The proprietor was a middle-aged Asian man named Dexter Choi. That one man’s singular vision could beget such bounty! It was America laid out before us, dangling on metal rods set into scuffed particle board. Complete with wide open spaces, for the store had a modest inven- tory. Dried fruit. Nuts. But mostly jerky.  Mr. Choi remained unmoved by our oh-snaps and holy-cows. The House of Jerky was kitsch to us, but we stood inside the man’s desert dream that day. You know there was a hater chorus when he shared his plans. “Forget about jerky, Dexter, study for the electrician’s licensing exam.” “Sure jerky is a low-calorie, high-sodium snack, Dexter, but when are you going to get your head out of the clouds?” “Look at these lips, Dexter—will your dried muscle-meat ever kiss you like I do?”
He endured. To build a House of Jerky is to triumph against the odds, to construct a nitrate-filled monument to possibility and individual perseverance. Dexter Choi was an outlaw. He faced down fate and flopped a full house.  Maybe things could have improved re: foot traffic, but I couldn’t help but be moved. From that day on, beef jerky was synonymous with freedom and savory pick-me- ups between meals. We bought a few bags of that sweet bark for our drive into Death Valley and continued on our journey.

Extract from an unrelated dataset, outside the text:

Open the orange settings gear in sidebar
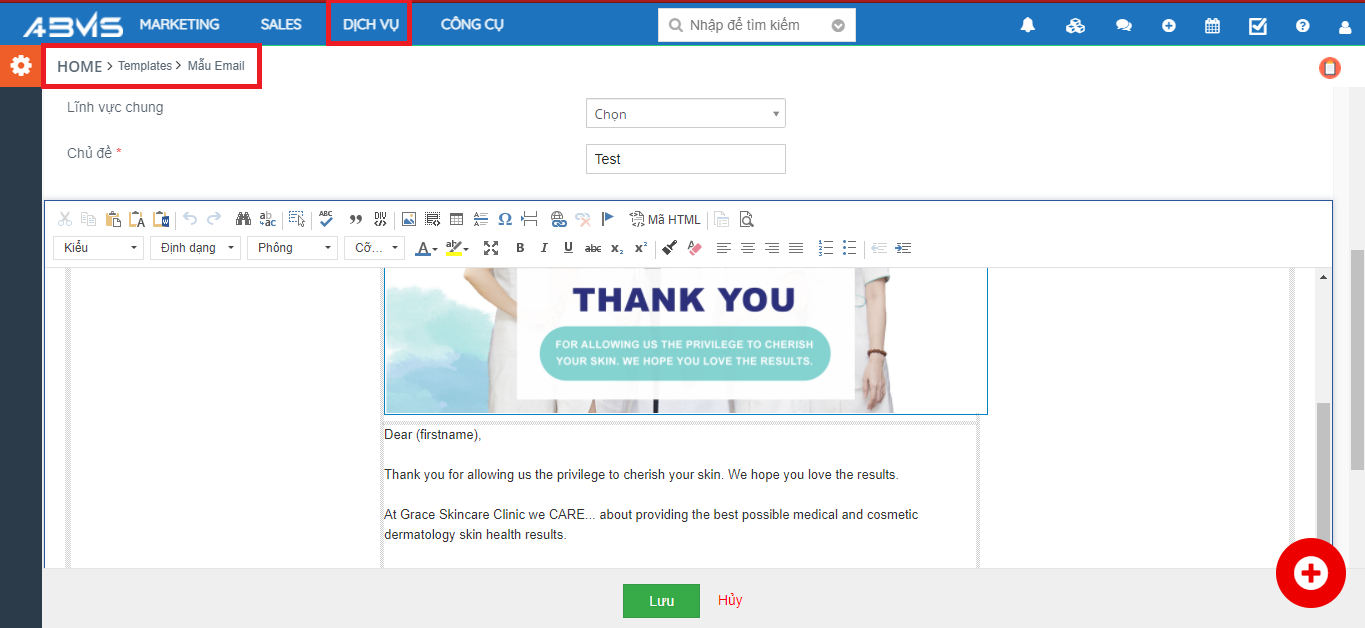 (x=20, y=66)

How could I foresee that this cowboy snack would become a symbol of corporate poker, indeed the commercialization of all Las Vegas? Beef jerky was now the leathery, mass-produced face of modern poker. Meat snacks generated $1.4 billion a year in business, Jack Link ’s a major player. Started in the 1880s by an immigrant named Chris Link, who served up smoked meats and sausages to Wisconsin pioneer folk, Jack Link’s was now the fastest-growing meat snack firm in the world, with a hundred different products sold in forty countries. “More than a century has passed,” the Our History page of their site announced, “but the Link family principles and traditions remain the same: hard work, integrity, and a commitment to earn consumer respect by delivering the best-tasting meat snacks in the world.”

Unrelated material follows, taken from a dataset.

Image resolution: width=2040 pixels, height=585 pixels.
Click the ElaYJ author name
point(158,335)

Respect them I did. Since 2008, the company had been an official sponsor of the Main Event—the official name of the thing is “The World Series of Poker Presented by Jack Link ’s Beef Jerky.” I had, in effect, been walking around in a big plastic bag ever since I stepped in the Rio. Explained the chronic suffocating feeling.  The company’s red and black logo mottled the ESPN studio in the Amazon Room, vivid on the clothing of sponsored players like cattle brands. Jack Link’s “Messin’ with Sasquatch” commercials were a mainstay of poker TV programming, featuring their mascot Sasquatch as he was humiliated by golfers, campers, and frat boys before putting a Big Foot up their asses. The mascot’s meaning? Despite the death of the frontier, and the stifling monotony of modern life, the Savage still walks among us. That, or Betty White was unavailable.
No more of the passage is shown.